To learn more roughly speaking cichlids check out www.cichlid-forum.com.
more electric yellows. they are a pretty peacefull african cichlid. and only win about 4-5 inches.

i wouldnt mix south american and african cichlids b/c of the huge difference within ph.

most other africans will out grow a 30 gallon shortly and fight constantly.
they set up near own territories and want a good bit of room.
Your choice of cichlids is really limited by the size of the container.Look at some of the "shell dweller" dwarfs. Almost any of the Mbuna will be too aggressive for a tank of smaller number than 100 gallons. The shell dwellers are actually Tanganyikan fish,but will be OK contained by Malawi conditions(pH 8.3 hardness 425 ppm, kH moderate). You "shark" probably won't do too very well in these conditions.
As to energy expectancy,that's pretty well up to you. I enjoy Malawians that are many years elder than six,and are still active and attractive. The elevated pH demanded by Rift Lake Cichlids makes the ammonia and Nitrites more toxic than indeterminate or low pH water,so you surely must do frequent (weekly or twice a week) water change.
Study the water requirement for the Red Tail and you may want to reconsider.

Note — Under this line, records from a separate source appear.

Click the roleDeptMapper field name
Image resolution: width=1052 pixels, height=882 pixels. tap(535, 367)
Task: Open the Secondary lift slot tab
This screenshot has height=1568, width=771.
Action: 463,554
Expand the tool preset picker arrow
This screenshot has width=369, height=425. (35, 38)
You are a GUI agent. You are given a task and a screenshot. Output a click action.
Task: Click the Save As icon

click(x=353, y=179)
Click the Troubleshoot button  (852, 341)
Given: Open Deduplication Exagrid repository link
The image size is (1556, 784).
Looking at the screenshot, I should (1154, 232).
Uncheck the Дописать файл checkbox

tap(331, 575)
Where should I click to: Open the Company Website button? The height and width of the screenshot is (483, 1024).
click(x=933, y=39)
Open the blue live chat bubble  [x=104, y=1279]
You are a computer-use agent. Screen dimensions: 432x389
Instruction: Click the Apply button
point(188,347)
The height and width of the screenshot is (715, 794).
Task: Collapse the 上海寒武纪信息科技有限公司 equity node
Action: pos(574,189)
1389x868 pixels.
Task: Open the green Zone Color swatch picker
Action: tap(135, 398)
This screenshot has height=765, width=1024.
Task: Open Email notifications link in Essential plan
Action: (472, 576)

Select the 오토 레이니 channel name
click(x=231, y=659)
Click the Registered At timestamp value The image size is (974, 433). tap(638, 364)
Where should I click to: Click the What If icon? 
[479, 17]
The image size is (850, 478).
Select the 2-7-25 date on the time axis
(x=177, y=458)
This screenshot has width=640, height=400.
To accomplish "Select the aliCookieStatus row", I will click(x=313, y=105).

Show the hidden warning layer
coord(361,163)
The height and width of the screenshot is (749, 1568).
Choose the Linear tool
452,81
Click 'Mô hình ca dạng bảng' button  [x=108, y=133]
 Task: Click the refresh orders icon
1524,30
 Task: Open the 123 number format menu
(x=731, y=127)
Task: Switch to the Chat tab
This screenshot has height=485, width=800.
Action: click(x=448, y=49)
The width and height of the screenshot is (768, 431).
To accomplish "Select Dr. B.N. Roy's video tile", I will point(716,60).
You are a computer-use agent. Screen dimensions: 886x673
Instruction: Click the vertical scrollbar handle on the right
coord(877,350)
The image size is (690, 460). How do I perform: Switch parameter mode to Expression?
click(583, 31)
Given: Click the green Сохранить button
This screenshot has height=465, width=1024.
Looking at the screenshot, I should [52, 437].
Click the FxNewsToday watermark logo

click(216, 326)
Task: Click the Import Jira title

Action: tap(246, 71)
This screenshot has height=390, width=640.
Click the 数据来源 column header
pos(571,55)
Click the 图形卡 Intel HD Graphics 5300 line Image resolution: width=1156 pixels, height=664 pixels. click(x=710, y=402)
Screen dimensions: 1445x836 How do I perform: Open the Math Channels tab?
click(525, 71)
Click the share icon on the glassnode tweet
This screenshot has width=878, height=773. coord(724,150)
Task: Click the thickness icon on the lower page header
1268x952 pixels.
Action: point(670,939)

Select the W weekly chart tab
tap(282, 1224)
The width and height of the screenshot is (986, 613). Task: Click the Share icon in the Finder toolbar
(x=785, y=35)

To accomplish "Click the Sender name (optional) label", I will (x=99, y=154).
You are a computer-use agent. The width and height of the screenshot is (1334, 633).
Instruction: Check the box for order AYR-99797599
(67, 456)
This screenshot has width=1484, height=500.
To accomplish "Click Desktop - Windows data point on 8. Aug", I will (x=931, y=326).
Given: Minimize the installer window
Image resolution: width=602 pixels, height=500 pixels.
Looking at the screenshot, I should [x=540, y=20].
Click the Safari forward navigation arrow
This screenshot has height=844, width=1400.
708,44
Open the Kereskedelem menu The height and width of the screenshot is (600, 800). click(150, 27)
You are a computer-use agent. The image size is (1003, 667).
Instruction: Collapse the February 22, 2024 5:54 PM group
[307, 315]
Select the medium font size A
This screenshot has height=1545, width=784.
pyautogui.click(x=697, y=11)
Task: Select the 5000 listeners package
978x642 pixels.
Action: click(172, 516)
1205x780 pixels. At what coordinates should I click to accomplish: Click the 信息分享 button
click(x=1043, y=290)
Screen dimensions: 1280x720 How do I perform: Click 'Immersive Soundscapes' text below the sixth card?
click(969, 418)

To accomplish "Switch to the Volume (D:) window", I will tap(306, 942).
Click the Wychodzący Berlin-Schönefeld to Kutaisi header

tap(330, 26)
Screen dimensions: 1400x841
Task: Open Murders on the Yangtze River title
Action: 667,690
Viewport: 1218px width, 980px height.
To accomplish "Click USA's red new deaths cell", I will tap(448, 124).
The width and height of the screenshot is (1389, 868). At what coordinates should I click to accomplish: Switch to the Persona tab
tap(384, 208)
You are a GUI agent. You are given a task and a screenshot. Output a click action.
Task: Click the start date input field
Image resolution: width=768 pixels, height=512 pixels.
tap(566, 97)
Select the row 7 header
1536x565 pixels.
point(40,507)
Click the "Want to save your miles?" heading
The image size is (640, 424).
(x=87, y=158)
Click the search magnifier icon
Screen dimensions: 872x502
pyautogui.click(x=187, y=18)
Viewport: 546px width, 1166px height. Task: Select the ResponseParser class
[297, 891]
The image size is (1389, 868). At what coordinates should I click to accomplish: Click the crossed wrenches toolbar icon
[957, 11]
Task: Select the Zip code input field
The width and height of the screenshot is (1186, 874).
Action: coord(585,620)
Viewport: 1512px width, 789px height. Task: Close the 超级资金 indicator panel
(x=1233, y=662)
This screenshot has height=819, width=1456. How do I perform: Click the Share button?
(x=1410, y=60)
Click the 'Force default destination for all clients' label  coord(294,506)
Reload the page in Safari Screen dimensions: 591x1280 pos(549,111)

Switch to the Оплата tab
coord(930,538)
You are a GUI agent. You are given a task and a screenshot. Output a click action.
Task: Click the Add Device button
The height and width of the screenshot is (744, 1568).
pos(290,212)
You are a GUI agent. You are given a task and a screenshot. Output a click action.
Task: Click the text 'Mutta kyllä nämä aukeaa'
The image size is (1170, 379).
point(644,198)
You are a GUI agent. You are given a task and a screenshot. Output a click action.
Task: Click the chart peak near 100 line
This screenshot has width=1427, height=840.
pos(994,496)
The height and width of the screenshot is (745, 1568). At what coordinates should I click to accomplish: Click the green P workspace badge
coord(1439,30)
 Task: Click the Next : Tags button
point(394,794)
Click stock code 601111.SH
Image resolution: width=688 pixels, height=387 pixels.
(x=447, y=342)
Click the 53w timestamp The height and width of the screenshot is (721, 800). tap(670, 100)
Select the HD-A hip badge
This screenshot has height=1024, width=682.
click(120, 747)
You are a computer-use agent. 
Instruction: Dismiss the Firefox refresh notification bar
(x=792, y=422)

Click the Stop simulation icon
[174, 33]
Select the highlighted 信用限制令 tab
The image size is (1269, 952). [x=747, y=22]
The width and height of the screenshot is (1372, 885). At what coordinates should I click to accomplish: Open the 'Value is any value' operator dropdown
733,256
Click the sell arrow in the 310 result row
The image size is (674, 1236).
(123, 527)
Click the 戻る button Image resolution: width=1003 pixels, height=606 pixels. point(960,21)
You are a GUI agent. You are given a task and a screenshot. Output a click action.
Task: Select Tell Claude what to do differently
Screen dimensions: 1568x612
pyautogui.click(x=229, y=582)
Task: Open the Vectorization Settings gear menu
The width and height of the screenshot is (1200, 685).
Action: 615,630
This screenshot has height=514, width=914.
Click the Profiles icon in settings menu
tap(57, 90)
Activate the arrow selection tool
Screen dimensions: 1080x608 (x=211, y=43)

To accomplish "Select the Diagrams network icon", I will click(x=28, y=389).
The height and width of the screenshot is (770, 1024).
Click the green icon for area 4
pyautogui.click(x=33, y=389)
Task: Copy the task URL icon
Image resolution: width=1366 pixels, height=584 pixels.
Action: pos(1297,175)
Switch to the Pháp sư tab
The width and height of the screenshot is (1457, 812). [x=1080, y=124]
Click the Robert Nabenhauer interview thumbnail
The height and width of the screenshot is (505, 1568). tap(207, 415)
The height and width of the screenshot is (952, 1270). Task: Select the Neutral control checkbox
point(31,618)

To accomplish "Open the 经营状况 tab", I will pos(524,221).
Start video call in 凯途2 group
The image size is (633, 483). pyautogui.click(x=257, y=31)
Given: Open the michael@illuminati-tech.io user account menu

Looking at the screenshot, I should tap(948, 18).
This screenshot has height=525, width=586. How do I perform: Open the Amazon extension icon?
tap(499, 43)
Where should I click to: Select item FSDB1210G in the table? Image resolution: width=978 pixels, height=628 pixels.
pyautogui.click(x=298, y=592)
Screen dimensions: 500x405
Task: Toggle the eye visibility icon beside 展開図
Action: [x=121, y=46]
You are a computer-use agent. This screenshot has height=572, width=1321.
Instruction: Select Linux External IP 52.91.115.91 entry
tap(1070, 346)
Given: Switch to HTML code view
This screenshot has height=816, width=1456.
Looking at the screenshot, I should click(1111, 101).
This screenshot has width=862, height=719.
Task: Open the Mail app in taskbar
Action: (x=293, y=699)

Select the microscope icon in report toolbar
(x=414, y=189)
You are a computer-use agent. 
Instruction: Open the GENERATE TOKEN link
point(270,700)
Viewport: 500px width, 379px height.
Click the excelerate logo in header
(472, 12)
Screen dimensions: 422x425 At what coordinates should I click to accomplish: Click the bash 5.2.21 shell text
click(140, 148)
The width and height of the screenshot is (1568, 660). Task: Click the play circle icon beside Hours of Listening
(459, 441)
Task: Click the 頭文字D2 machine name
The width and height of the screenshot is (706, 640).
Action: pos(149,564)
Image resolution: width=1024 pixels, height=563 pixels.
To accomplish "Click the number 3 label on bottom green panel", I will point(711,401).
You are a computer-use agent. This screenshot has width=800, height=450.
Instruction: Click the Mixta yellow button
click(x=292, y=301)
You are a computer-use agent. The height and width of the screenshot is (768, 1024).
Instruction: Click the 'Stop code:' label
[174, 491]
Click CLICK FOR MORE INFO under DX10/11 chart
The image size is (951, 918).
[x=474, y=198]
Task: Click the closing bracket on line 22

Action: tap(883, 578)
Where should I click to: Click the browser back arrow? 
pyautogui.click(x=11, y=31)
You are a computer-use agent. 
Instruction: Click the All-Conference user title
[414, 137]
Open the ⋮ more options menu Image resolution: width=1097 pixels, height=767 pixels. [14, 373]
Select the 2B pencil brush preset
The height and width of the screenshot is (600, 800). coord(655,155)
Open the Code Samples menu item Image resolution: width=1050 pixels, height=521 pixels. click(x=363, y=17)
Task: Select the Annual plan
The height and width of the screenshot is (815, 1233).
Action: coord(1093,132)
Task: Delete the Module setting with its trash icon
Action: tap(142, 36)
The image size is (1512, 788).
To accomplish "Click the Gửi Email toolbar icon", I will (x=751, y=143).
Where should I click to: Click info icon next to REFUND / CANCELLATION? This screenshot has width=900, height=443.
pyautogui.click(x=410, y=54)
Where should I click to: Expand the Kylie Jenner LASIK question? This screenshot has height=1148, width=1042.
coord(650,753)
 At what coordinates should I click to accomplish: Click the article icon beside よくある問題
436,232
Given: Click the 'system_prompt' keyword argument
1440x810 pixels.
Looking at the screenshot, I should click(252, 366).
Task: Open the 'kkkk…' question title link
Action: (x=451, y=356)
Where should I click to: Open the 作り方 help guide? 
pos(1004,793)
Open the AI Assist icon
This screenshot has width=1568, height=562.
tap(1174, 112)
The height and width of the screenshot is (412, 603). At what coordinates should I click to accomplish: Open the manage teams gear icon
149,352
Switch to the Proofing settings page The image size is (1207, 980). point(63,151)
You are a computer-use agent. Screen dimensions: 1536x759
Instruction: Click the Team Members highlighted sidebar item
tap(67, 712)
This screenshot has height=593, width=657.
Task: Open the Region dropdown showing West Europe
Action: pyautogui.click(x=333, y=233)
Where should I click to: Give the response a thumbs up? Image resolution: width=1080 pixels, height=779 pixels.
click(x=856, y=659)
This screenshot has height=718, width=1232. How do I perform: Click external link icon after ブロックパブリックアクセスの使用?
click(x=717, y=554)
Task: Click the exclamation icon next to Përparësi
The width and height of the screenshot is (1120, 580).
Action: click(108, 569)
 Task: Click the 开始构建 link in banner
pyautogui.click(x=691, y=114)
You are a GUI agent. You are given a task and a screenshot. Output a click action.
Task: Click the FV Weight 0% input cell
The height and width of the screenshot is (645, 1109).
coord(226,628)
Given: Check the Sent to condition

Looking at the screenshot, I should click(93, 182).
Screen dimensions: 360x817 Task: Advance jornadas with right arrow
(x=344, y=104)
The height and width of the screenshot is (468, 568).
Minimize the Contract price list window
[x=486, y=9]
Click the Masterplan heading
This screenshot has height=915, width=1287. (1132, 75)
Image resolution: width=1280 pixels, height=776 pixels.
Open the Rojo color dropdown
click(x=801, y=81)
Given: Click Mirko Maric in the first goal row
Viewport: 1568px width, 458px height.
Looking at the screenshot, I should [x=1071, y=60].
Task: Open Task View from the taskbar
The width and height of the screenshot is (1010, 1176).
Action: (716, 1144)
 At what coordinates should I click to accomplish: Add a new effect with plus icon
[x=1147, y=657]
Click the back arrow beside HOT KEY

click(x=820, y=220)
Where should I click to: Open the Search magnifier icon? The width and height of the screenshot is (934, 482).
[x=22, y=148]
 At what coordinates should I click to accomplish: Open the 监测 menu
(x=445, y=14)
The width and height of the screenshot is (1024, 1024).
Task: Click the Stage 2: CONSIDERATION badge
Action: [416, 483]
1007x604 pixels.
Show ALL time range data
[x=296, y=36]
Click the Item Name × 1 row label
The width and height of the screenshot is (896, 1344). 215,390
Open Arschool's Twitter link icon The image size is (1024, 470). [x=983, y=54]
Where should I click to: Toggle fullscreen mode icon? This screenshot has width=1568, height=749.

One other entry,"boring fish" are ones that you don't understand. If you provide the right conditions, almost any fish will provide plenty of interest.
Ok if you want to save the electric yellow cichlid you can put a couple of kenyi cichlids or give more electric yellows. If you put the electric yellow out after I would suggest an electric blue or a convict cichlid.
Blood parrots would do fine.
here are some other choices:
Peacock cichlid
Green alarm cichlid
Jack Dempsey cichlid
I would suggest adding more electric yellows or kenyi cichlids because they are mildy agressive.